Zulip Chat Archive

Stream: mathlib4

Topic: some useful automation


Scott Morrison (Oct 25 2022 at 01:04):

There are a few pieces of CI automation that would help smooth the process for people porting files from mathlib3 to mathlib4.

  1. when someone creates the PR mathlib4#NNN which ports file XXX, automatically update the XXX line in #port-status to say No: PR'd as mathlib4#NNN
  2. when the PR mathlib4#NNN which ports file XXX is merged, update the XXX line in #port-status to say Yes mathlib4#NNN (checking that it doesn't already say Yes mathlib4#MMM AAAAAA).
  3. when the mathlib4 PR which ports file XXX is merged, automatically create the mathlib3 PR which adds the SYNCHRONIZED label to the module-doc

and something which I think can't / shouldn't be automated

  1. after all those steps, a human needs to open mathlib3 master (say at commit AAAAAA, and mathlib4 master, and verify that everything actually made it across, then update #port-status to say Yes mathlib4#MMM AAAAAA, to record that someone has checked that the file was fully ported as of that commit.

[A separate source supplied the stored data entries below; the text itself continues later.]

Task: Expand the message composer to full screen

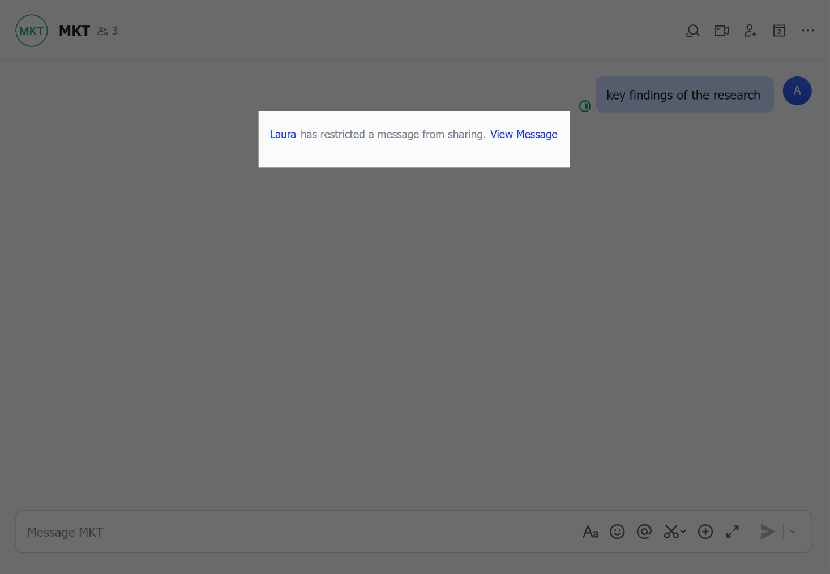Action: [x=732, y=532]
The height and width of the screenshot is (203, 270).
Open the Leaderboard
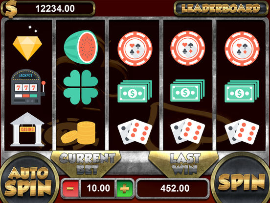coord(221,8)
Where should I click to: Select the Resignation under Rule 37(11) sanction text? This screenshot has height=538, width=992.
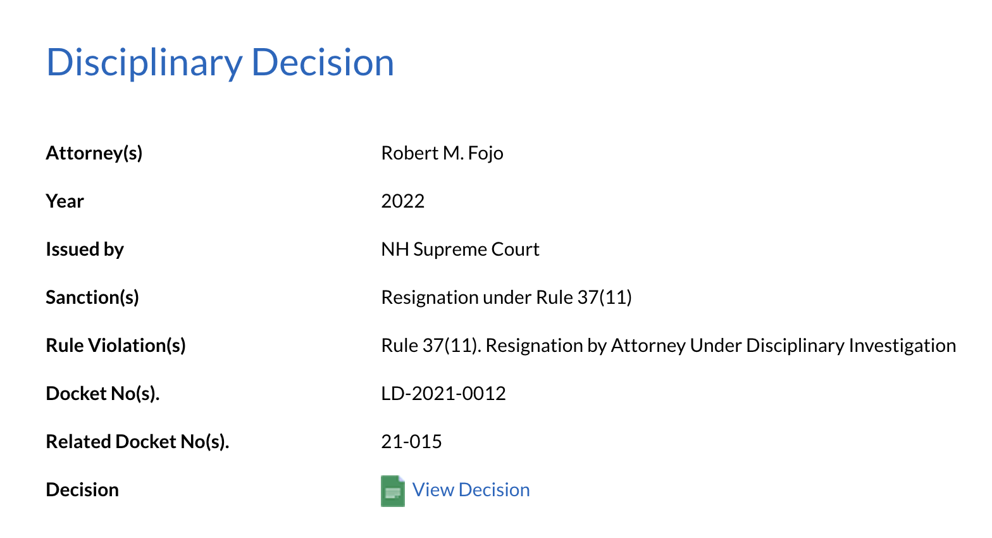[x=506, y=297]
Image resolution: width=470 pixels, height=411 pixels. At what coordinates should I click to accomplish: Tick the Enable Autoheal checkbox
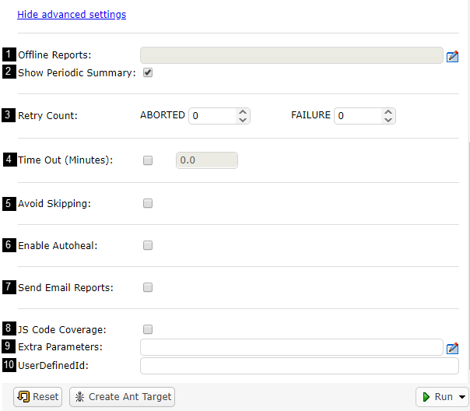(x=148, y=245)
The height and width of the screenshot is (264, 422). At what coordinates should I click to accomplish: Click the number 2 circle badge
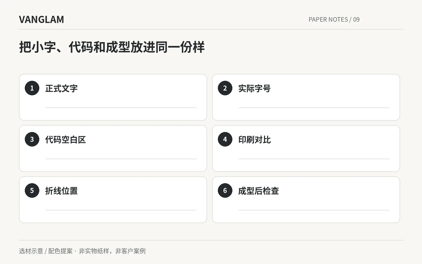click(225, 88)
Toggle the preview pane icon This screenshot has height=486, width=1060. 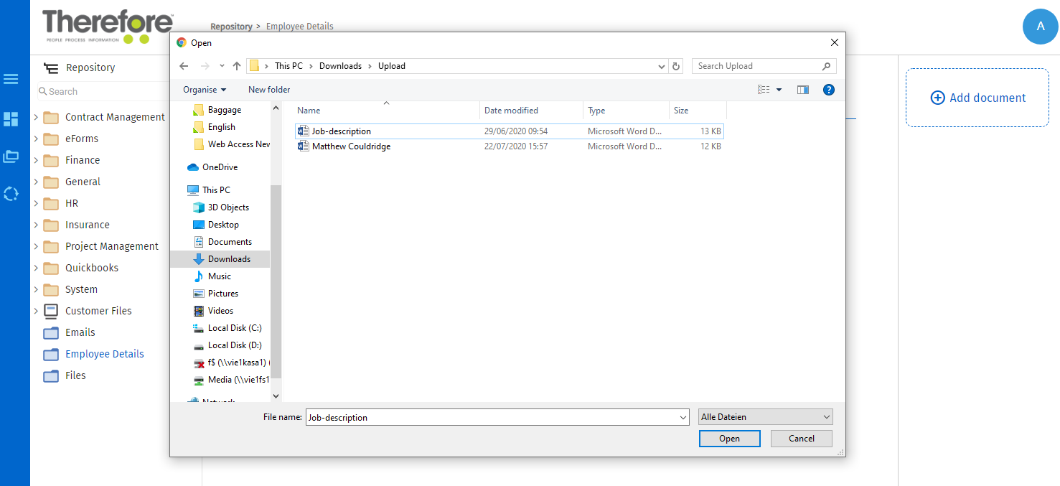coord(802,90)
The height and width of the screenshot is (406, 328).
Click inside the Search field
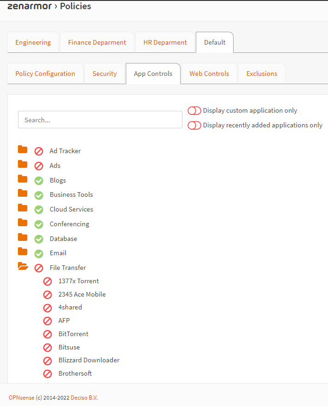pos(100,120)
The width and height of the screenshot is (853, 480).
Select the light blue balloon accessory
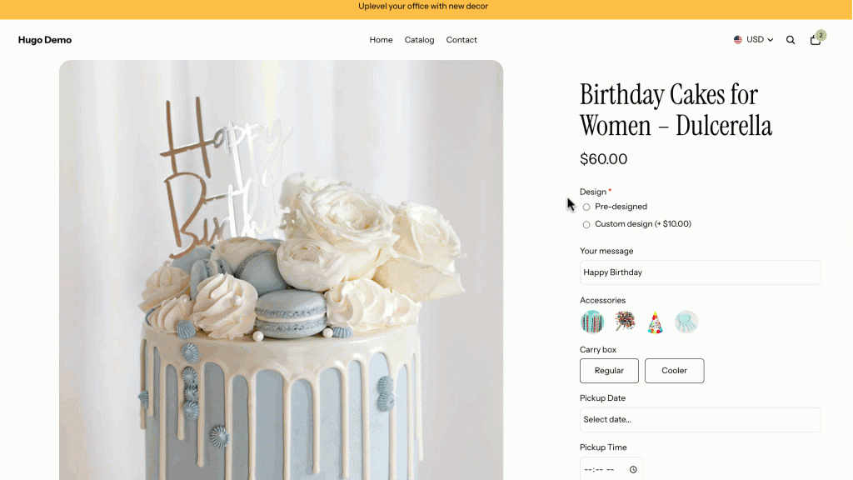point(686,322)
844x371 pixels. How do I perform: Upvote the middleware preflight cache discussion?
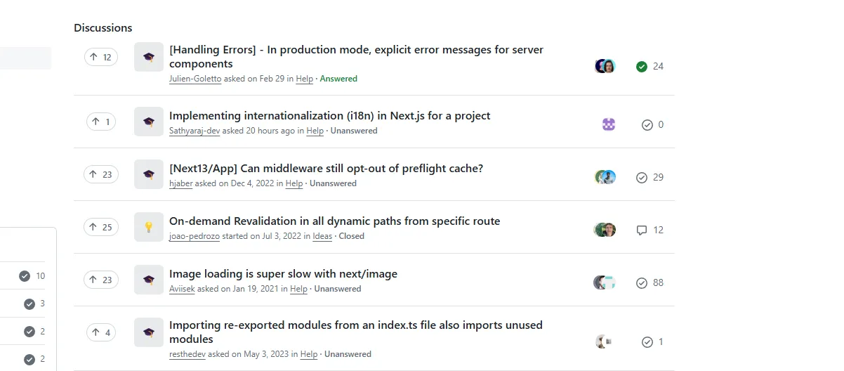100,174

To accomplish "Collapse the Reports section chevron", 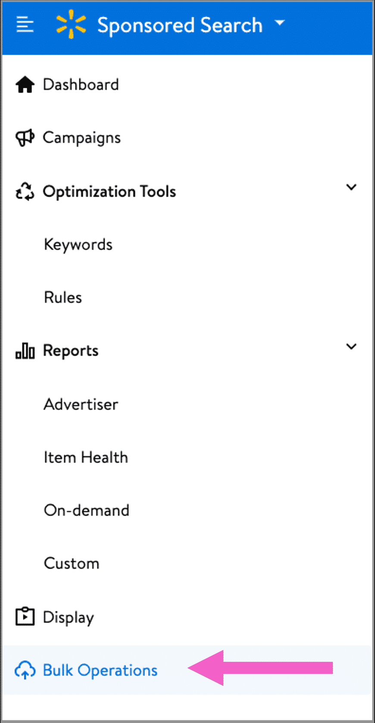I will point(351,347).
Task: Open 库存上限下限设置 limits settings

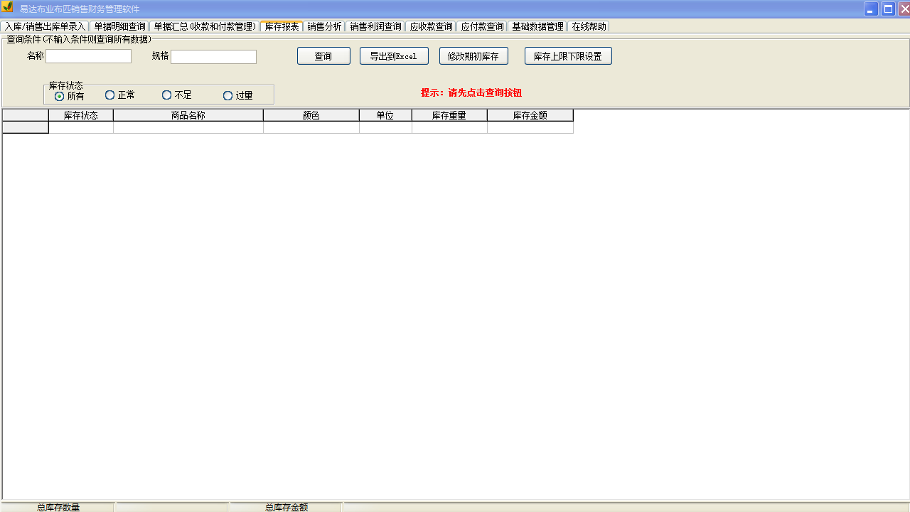Action: click(x=568, y=55)
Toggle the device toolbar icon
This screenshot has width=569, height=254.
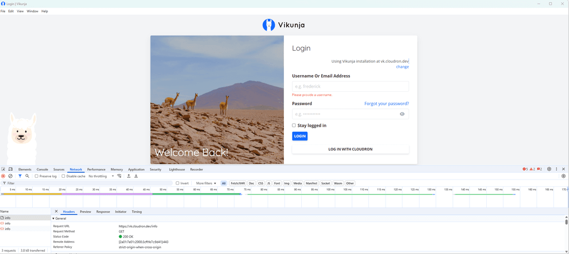pyautogui.click(x=10, y=170)
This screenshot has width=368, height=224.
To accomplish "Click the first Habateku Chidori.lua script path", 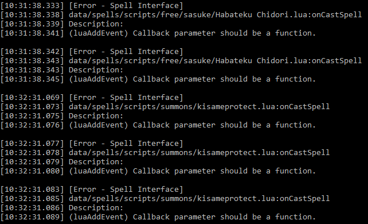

and finally, for automation

  1. a bot, that at some interval sends a reminder to zulip about any files in mathlib3 which have been modified after their recorded verification commit (so a human can either verify that nothing really changed, and update the verification hash, or make the corresponding changes in mathlib4)

Scott Morrison (Oct 25 2022 at 01:04):

Some discussion points:

  1. Perhaps #port-status should be something more structured than a wiki page!
  2. Do we need labels for mathlib4 PRs that say they are a porting PR?
  3. How does CI look at a mathlib4 PR and work out which (multiple?) files it is claiming to completely port.
  4. Do we need labels for mathlib3 PRs that are just adding synchronization comments? (We have mathlib4-synchronization.)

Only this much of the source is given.